Referring to the recent report by the International Panel on Climate Change (IPCC), Mr Simpson said: “The main point that the IPCC have made, is that we have little choice. If we want to avoid the really serious climate breakdown, we have to engage in transformative thinking on a scale that is unprecedented. In practical terms, it requires the UK to cut our carbon emissions by 10% a year, throughout the entirety of this decade.

“It means we can't go on running with notions of conventional growth and recovery. We can't go on assuming that we'll just build a whole raft of new housing, without there being carbon consequences for doing that. And we can't build in any developments that themselves are premised around increasing the transport consequences, or they increase fuel consumption, just for the people who live there but work elsewhere.”

He urged councillors to consider ‘is this a proposal that has been reached after looking at all of the existing properties that you have in Lancaster that could be reclaimed or refurbished or repurposed, without incurring the carbon costs of new construction?’.

“If effectively, you're building a new estate of 9000 houses, that is really about being within commuting distance of Preston and Manchester, then you're just pouring carbon problems onto the lap of all of those who follow.”

n artist's impression of how some of the housing might look in Bailrigg Garden Village.
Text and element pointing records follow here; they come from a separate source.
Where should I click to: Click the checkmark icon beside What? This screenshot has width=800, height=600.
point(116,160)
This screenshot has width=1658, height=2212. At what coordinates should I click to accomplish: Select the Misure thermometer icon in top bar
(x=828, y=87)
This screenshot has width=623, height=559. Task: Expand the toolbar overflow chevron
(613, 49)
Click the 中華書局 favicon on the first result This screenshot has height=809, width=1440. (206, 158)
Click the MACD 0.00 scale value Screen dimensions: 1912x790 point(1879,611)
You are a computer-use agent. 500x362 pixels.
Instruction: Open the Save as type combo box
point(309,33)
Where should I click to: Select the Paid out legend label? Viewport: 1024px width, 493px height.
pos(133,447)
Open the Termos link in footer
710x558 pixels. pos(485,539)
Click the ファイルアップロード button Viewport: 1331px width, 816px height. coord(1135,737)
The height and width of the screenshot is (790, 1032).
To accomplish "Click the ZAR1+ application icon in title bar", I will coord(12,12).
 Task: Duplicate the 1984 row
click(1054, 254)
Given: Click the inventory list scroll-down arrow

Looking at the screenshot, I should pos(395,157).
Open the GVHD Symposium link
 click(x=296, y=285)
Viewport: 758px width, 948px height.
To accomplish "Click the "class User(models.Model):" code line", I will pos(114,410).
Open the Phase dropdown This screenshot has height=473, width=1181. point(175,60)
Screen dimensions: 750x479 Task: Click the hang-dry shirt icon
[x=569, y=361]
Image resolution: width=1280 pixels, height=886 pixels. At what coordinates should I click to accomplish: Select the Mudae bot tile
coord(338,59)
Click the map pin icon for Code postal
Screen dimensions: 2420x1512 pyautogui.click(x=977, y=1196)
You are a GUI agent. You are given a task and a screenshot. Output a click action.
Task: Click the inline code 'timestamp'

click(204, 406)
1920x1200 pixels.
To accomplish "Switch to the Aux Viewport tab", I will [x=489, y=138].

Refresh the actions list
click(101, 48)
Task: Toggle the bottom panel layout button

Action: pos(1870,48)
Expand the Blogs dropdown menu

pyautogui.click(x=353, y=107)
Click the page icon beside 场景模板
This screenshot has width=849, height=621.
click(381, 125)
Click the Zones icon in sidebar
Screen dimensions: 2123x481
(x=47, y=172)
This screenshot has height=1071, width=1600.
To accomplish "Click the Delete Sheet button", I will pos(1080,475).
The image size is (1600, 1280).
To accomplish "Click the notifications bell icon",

Image from JTP Architects.

He said that if councillors were tempted by the £140 million being offered by the government toward the road infrastructure for the development, they would be kidding themselves at the expense of their children and grandchildren.

He suggested Lancaster could learn from concepts like 15-minutes cities, being considered in Newcastle and elsewhere, which encourage people to live and work locally because what they need is within 15 minutes’ walk.

“I would ask local councillors just to step back from and ask themselves have they rigorously answered the question about that carbon millstone that they would otherwise hang around children's necks?”

He asked councillors to show courage at the Council meeting next Wednesday, which will decide whether to support the proposal.

“You're the people that we put in office now, to help us avoid the worst of what might follow. And some of those decisions will be based around just agreeing not to do the things that would make life worse.”

Lancaster Youth For Environment (LYFE) echoed Alan’s call to consider their futures saying: “This development has been planned without ample community consultation or any acknowledgment or assessment of the huge carbon impacts associated. This level of hasty, minimally appraised development, only two years after a climate emergency declaration is unacceptable. It leads us to question the motives of Lancashire County Council and the City Council – where is the community wealth building assessment? The circular economy assessment? And for what and who are they chasing development and growth at a clear cost to the community and our collective futures?”

LYFE urged councillors and citizens to attend the online public meeting this Thursday at 7pm to hear detail and discuss why this development conflicts with numerous community and climate priorities. The interview with Alan Simpson will be played alongside a live discussion with Friends of the Earth road transport campaigner Jenny Bates and Lancaster Cabinet member for climate change Kevin Frea.

LYFE is asking “for an extension to the hasty August 25 decision deadline so that proper consultation can take place and climate and community impacts can be assessed. Other options for housing exist, we cannot simply continue with business as usual, all we ask is that these options are considered and that the council follows through on its promise to value our future.”